Saturday, January 28, 2012

THE ARTIST


Directed by: Michel Hazanavicius
Run Time: 100 min

In the age of 3D movies and heavy special effect, a silent film titled The Artist steal the attention. Made as a homage and love letter to cinema (just like Martin Scorsese's Hugo which I haven't seen up to now), this film even incorporate technical aspect of the silent period like shooting at 22 frames per second, 1:33 aspect ratio and the campy acting. Not in wide screen, 3D even not in IMAX? This must be insane. But insane is the word, together with 'underdog' and we all know how Hollywood loves underdog movies in this award season. Silent is golden this time.

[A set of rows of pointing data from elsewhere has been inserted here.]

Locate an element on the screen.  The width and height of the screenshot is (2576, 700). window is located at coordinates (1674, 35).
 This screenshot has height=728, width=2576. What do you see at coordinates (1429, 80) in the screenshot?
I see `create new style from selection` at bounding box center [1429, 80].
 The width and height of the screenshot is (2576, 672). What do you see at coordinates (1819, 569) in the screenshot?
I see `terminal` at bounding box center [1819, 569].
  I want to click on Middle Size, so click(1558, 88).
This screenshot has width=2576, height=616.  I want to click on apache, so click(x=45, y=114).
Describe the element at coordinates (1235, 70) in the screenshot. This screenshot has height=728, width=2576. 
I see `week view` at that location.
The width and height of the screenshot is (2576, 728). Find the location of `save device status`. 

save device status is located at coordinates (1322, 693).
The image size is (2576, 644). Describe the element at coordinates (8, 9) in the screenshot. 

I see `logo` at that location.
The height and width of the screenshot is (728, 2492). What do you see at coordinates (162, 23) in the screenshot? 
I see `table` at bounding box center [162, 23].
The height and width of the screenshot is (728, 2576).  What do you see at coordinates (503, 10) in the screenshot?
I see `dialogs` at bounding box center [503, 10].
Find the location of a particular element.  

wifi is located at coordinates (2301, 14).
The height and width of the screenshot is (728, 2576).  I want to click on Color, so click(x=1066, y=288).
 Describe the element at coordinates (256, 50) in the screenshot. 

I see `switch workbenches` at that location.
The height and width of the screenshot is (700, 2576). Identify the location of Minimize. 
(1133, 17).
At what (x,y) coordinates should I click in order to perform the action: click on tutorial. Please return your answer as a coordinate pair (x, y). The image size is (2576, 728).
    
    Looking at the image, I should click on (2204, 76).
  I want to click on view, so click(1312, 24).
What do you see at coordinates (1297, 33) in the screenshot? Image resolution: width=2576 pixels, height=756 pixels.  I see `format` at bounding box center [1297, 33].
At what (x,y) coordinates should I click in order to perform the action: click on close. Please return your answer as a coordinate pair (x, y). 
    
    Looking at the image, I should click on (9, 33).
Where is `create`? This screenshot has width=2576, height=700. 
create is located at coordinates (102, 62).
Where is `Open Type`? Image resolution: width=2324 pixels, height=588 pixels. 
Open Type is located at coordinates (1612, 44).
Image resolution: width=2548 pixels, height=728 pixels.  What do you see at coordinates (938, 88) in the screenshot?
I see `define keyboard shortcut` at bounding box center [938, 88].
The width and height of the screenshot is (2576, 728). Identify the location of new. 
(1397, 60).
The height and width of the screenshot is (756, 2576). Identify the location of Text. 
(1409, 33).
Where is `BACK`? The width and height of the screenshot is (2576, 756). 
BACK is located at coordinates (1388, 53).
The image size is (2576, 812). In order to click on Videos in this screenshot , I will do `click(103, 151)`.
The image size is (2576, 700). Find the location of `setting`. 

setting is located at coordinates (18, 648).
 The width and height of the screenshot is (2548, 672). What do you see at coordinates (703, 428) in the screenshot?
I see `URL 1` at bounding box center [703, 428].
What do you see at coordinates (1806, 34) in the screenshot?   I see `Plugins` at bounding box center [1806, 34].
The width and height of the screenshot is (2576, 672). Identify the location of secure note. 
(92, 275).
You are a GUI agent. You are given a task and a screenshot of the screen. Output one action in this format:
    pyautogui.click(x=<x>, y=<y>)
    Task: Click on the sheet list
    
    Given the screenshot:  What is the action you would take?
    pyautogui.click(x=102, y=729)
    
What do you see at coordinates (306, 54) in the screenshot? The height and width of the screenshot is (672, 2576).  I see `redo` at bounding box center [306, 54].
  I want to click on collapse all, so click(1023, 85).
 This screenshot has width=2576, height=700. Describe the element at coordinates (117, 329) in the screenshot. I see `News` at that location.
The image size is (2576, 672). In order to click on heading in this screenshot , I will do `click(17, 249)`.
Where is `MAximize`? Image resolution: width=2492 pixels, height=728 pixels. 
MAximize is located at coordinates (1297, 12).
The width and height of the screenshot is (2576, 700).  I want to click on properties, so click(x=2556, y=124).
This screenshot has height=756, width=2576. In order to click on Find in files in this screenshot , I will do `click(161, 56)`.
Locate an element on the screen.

Opens in 1927 the protagonist is George Valentin (Jean Dujardin), attending the premiere of his own movie. He's famous and rich, having a mansion and legions of fans. During the premiere he accidentally kissed a nobody named Peppy Miller (Bérénice Bejo). The kiss was immortalized in a movie newspaper. Seeing that as a capital, Miller start using that newspaper edition to  get inside the movie business.

The film tracks the ascent of Miller into the show business and George's popularity (and financial) decline due to the new technology that allowed movies to have sound. George seem reluctant to adapt to the new technology, in fact he insisted of making his own silent movie from his own pocket in the time of the peak of Miller's popularity with her talking movie.

It is a feel good and heartwarming movie for everyone to watch and the music background is amazing. However if you try to put this film with other 'real' silent movie, the story is just fine, not great but just fine. But in time where cinema has done more than just talking, this is some sort of breathe of fresh air for movie goers. That is if you are not lazy enough to read subtitles. You don't have to be an avid silent film fan to understand this film since the story is universal and easy to understand.